A Argentina, tal qual o Brasil, nunca careceu de grandes jogadores. Eles sempre estiveram aí, aos montes, mas o desafio sempre foi transformá-los em coletivo quando cruzam o oceano para um par de jogos de eliminatórias sul-americanas. Muitas vezes deu ruim. Dessa vez, a novidade é que Messi parece jogar num ótimo time, assim como na reta final do período Alejandro Sabella (2013-14), é verdade, mas com mais qualidade e, principalmente, confiança.

Cenário ideal para única e finalmente intrometer uma grande jornada de Copa na sua estante. O vice-campeonato há oito anos vale só como resultado, nunca como encanto. Aos maiores, a régua é alta, e de Messi se espera o que é de Messi.

É inevitável ainda falar da longevidade do argentino e de seu eterno antagonista Cristiano, que chegam à quinta Copa do Mundo de suas carreiras, assim como os mexicanos Guilhermo Ochoa e Andrés Guardado. Fosse fácil, não eram tão poucos, só outros quatro na história. Mas ao mesmo tempo que envelhecer jogando é um fato do futebol atual, a evolução do jogo também passa por jovens que parecem cada vez mais prontos para carregar o protagonismo desde cedo.
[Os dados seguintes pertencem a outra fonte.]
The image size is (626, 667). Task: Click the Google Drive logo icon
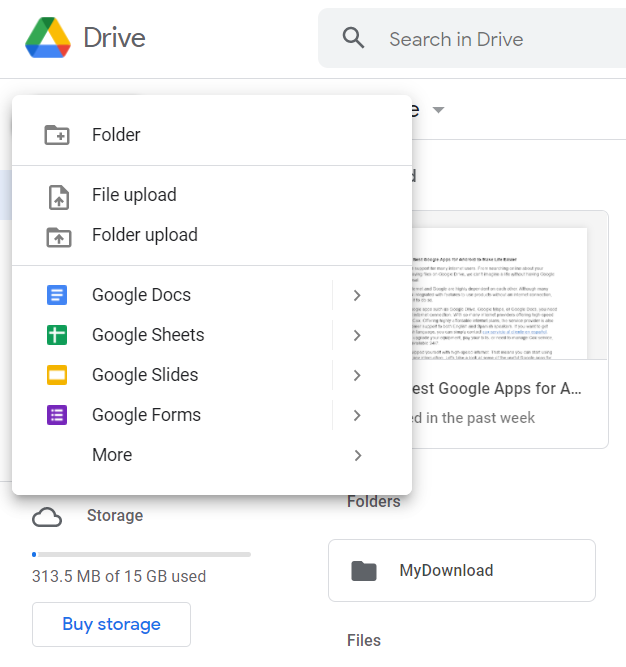tap(48, 39)
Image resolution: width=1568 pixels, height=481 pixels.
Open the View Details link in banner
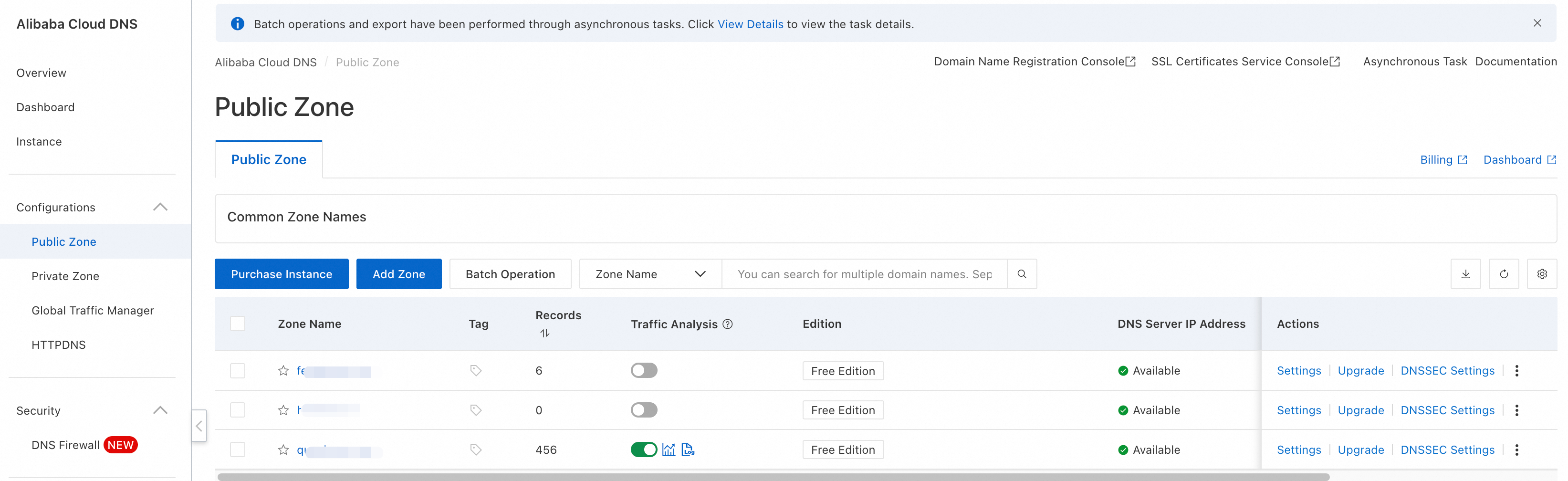pos(750,24)
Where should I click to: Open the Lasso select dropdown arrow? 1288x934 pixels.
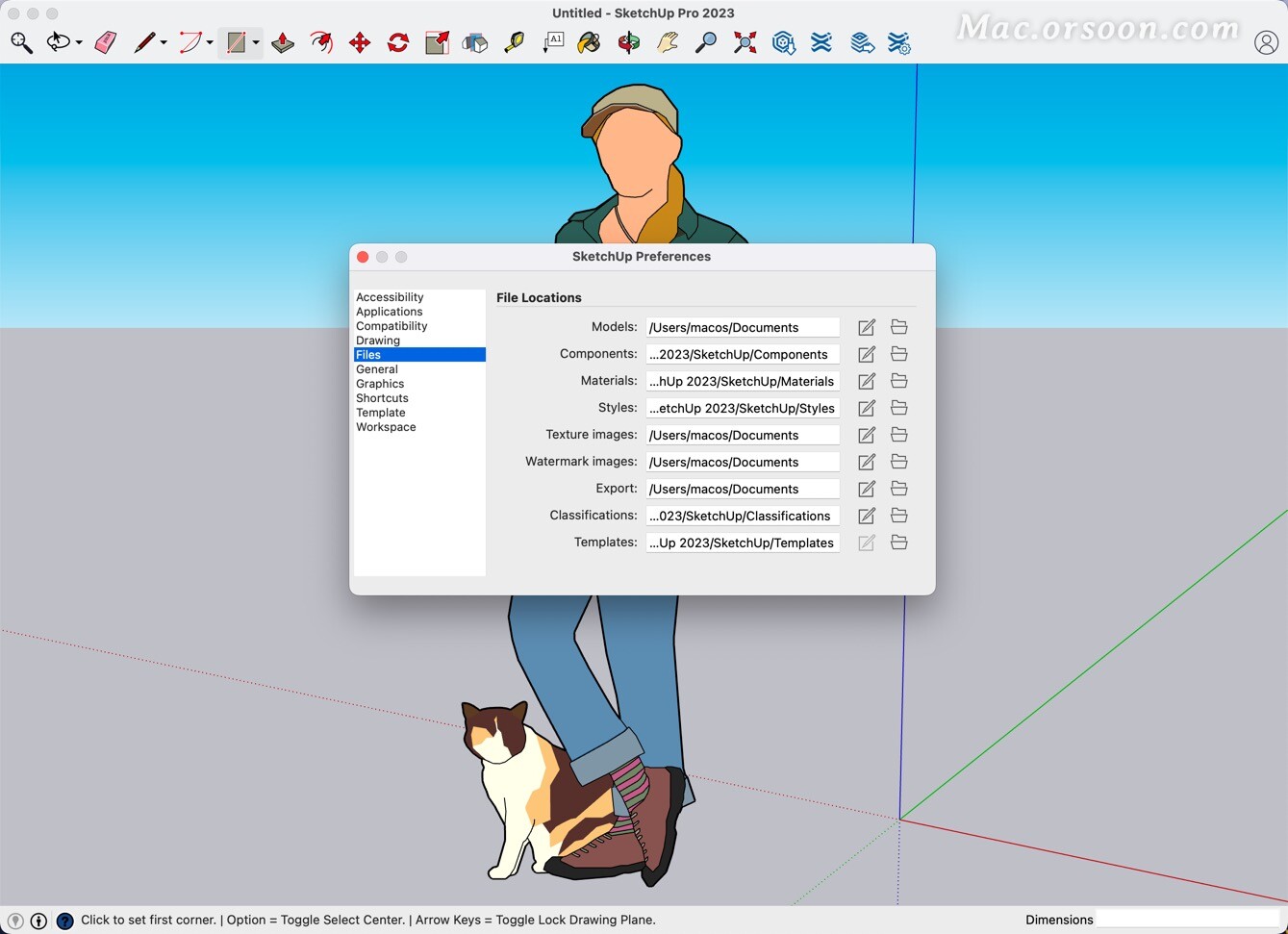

Cody Gakpo, 23, Timothy Weah, 22, Bukayo Saka, 21, e Jude Bellingham, 19, brilharam nos jogos de segunda-feira. Este último nasceu quando Daniel Alves, 39, já vivia sua terceira temporada como profissional, em Sevilla. Mas o futebol é complexo e de todos, nos derruba quando ensaiamos teorias. Estava pronto para falar dos moleques quando Gareth Bale, 33, mais velho atleta de linha de seu país, jogando mal, deu um jeito de sofrer e converter um pênalti no fim, no retorno galês às Copas depois de um Pelé de distância. Você não pode trocá-lo nem por dois garotos. Foi o grito de gol da Copa até aqui.